EXERCISE INSTRUCTIONS:
Switch every "Screen dimensions" in the items below to "Screen size" and give the items back with everything else unchanged.

SOURCE DATA:
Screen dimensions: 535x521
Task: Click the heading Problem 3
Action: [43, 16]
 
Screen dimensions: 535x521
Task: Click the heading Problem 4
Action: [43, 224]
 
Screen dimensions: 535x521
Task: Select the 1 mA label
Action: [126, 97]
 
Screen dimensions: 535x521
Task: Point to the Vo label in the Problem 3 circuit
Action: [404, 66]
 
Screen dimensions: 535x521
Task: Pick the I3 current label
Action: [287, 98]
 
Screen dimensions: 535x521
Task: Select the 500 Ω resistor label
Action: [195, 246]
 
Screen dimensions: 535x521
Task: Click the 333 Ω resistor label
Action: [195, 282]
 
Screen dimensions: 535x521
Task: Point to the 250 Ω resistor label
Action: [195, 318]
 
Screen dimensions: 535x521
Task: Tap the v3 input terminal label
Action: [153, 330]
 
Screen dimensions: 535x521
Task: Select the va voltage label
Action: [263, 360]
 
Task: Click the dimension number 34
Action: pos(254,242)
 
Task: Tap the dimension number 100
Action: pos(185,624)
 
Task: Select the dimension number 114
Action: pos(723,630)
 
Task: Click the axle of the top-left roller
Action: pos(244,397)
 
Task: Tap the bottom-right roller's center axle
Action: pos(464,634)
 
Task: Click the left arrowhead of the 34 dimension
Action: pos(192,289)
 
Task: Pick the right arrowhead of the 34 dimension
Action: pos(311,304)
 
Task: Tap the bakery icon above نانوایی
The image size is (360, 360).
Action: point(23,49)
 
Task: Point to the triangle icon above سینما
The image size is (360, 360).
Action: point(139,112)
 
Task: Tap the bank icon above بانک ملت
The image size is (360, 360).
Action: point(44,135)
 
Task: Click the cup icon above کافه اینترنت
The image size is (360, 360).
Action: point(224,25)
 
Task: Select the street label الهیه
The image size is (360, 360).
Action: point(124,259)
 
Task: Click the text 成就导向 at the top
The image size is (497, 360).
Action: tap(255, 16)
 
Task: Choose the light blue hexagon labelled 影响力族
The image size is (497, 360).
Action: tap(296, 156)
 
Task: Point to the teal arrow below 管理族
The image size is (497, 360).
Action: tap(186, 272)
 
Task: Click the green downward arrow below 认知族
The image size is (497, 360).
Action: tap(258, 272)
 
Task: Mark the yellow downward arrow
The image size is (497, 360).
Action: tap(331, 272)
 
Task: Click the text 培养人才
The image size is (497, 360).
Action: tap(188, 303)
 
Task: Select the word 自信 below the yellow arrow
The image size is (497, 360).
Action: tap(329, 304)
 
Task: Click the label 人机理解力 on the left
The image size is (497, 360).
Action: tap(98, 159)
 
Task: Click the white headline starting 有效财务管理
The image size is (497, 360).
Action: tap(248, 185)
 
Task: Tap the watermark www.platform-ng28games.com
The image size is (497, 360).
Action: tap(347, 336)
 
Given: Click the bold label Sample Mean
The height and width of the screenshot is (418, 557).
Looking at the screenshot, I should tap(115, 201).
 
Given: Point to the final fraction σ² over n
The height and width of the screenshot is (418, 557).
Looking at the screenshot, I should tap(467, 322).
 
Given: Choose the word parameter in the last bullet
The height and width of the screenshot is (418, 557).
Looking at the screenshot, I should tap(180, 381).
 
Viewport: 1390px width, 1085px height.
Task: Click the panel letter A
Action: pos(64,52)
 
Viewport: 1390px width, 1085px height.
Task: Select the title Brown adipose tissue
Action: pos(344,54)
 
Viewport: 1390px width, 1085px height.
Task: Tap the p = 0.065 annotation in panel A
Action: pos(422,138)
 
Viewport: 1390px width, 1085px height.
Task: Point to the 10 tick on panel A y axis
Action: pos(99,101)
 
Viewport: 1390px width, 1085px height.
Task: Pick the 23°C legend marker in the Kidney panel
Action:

REPLY:
Screen size: 535x521
Task: Click the heading Problem 3
Action: [43, 16]
 
Screen size: 535x521
Task: Click the heading Problem 4
Action: [43, 224]
 
Screen size: 535x521
Task: Select the 1 mA label
Action: [126, 97]
 
Screen size: 535x521
Task: Point to the Vo label in the Problem 3 circuit
Action: [404, 66]
 
Screen size: 535x521
Task: Pick the I3 current label
Action: [287, 98]
 
Screen size: 535x521
Task: Select the 500 Ω resistor label
Action: [195, 246]
 
Screen size: 535x521
Task: Click the 333 Ω resistor label
Action: [195, 282]
 
Screen size: 535x521
Task: Point to the 250 Ω resistor label
Action: [195, 318]
 
Screen size: 535x521
Task: Tap the v3 input terminal label
Action: [153, 330]
 
Screen size: 535x521
Task: Select the va voltage label
Action: [263, 360]
 
Task: Click the dimension number 34
Action: pos(254,242)
 
Task: Tap the dimension number 100
Action: pos(185,624)
 
Task: Select the dimension number 114
Action: pos(723,630)
 
Task: Click the axle of the top-left roller
Action: pos(244,397)
 
Task: Tap the bottom-right roller's center axle
Action: pos(464,634)
 
Task: Click the left arrowhead of the 34 dimension
Action: pos(192,289)
 
Task: Pick the right arrowhead of the 34 dimension
Action: pos(311,304)
 
Task: Tap the bakery icon above نانوایی
The image size is (360, 360).
Action: point(23,49)
 
Task: Point to the triangle icon above سینما
The image size is (360, 360).
Action: point(139,112)
 
Task: Tap the bank icon above بانک ملت
The image size is (360, 360).
Action: point(44,135)
 
Task: Click the cup icon above کافه اینترنت
The image size is (360, 360).
Action: point(224,25)
 
Task: Select the street label الهیه
The image size is (360, 360).
Action: point(124,259)
 
Task: Click the text 成就导向 at the top
The image size is (497, 360).
Action: tap(255, 16)
 
Task: Choose the light blue hexagon labelled 影响力族
The image size is (497, 360).
Action: tap(296, 156)
 
Task: Point to the teal arrow below 管理族
The image size is (497, 360).
Action: tap(186, 272)
 
Task: Click the green downward arrow below 认知族
The image size is (497, 360).
Action: tap(258, 272)
 
Task: Mark the yellow downward arrow
The image size is (497, 360).
Action: tap(331, 272)
 
Task: Click the text 培养人才
The image size is (497, 360).
Action: tap(188, 303)
 
Task: Select the word 自信 below the yellow arrow
The image size is (497, 360).
Action: tap(329, 304)
 
Task: Click the label 人机理解力 on the left
The image size is (497, 360).
Action: tap(98, 159)
 
Task: Click the white headline starting 有效财务管理
The image size is (497, 360).
Action: tap(248, 185)
 
Task: Tap the watermark www.platform-ng28games.com
The image size is (497, 360).
Action: tap(347, 336)
 
Given: Click the bold label Sample Mean
The height and width of the screenshot is (418, 557).
Looking at the screenshot, I should tap(115, 201).
 
Given: Point to the final fraction σ² over n
The height and width of the screenshot is (418, 557).
Looking at the screenshot, I should tap(467, 322).
 
Given: Choose the word parameter in the last bullet
The height and width of the screenshot is (418, 557).
Looking at the screenshot, I should tap(180, 381).
 
Viewport: 1390px width, 1085px height.
Task: Click the panel letter A
Action: pos(64,52)
 
Viewport: 1390px width, 1085px height.
Task: Select the title Brown adipose tissue
Action: pos(344,54)
 
Viewport: 1390px width, 1085px height.
Task: Tap the p = 0.065 annotation in panel A
Action: pos(422,138)
 
Viewport: 1390px width, 1085px height.
Task: Point to the 10 tick on panel A y axis
Action: pos(99,101)
 
Viewport: 1390px width, 1085px height.
Task: Pick the 23°C legend marker in the Kidney panel
Action:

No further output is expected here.